It's been a rough week for the University of Puerto Rico.
To begin with, the Student Center of the Río Piedras campus was vandalized by a group of people whose faces were covered to hide their identities. (I should say that in general, there has been overwhelming disapproval towards the actions of those who unnecessarily damaged the Center.) The next day, several students who were distributing leaflets on campus and who had committed no crime were arrested. That very same day the riot squads returned to the campus, again bringing with them violent confrontations between students and police. The ban on all large activities on campus decreed by the provost of Río Piedras, Ana Guadalupe, was extended for another thirty days, thanks to the Board of Trustees. There are strong rumors that there will be a change in the University's presidency. Governor Luis Fortuño wrote a column in El Nuevo Día saying that he will create a committee that will advise him on how to restructure the University "desde sus cimientos" ["from its foundations"], if necessary. Various programs, among them Hispanic Studies, will be put "on pause" next academic year. And as if all this wasn't enough, the University has started to collect the draconian $800 fiscal stabilization fee and no one knows how or when the special grants that were created to help students pay it will be available.

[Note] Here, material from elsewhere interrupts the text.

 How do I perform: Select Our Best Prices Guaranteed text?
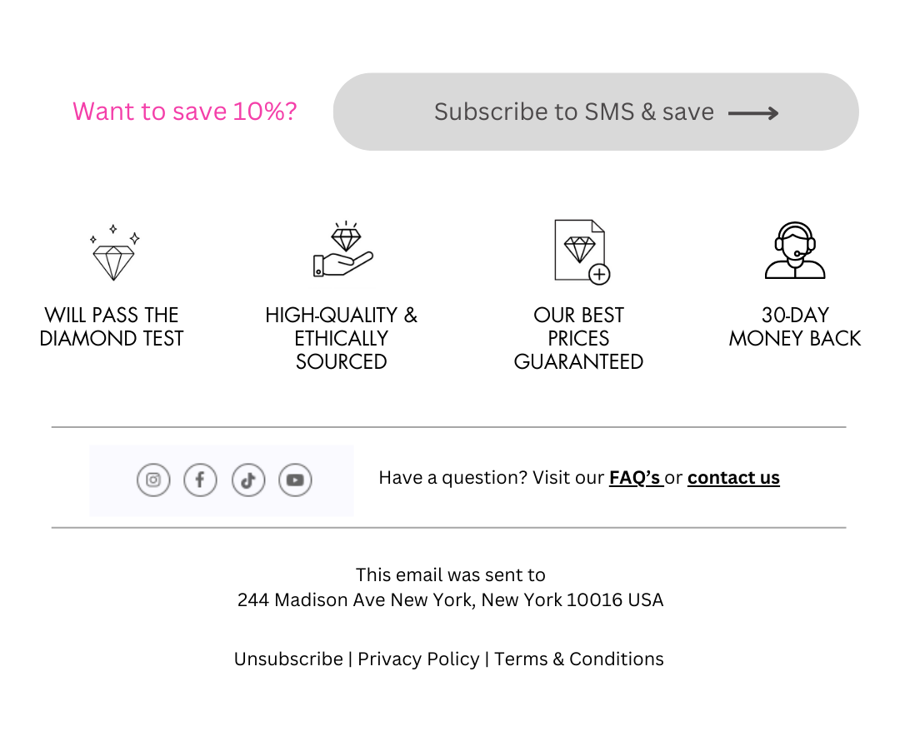(578, 338)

And this is only the first week of class this year.
All these events help give an idea of the overwhelming sense of impotence that has overcome the University community in the face of the unjustness of its situation. To make matters worse, students are forced to pay the $800 fee with their own money, doing it who knows how, because the promised financial aid won't be available for the moment. If they do not pay at least the minimum payment now, they will not be able to continue studies this semester.
This is a heavy blow to the morale of the student movement because right now, there is no other alternative left to them. However, it is also because of this that I think that this year we will truly see what the students' imagination and persistence are capable of. During this crisis there has been no shortage of brilliant and innovative ideas. I think we can expect more of that, this time around applied to the problem of pressure mechanisms since, evidently, new ways of protesting are needed that can give better results.
Nevertheless, 2011 promises to bring more of the bitter medicine that has been shoved down the University's throat in massive overdoses. Thus, I conclude this depressing blogpost with the following suggestion: if the students must pay the fee, they should pay with coins or with bills of really low denominations as a sign of protest. If the University administration is that eager to collect the fee, then they shouldn't mind counting pennies or dollar bills.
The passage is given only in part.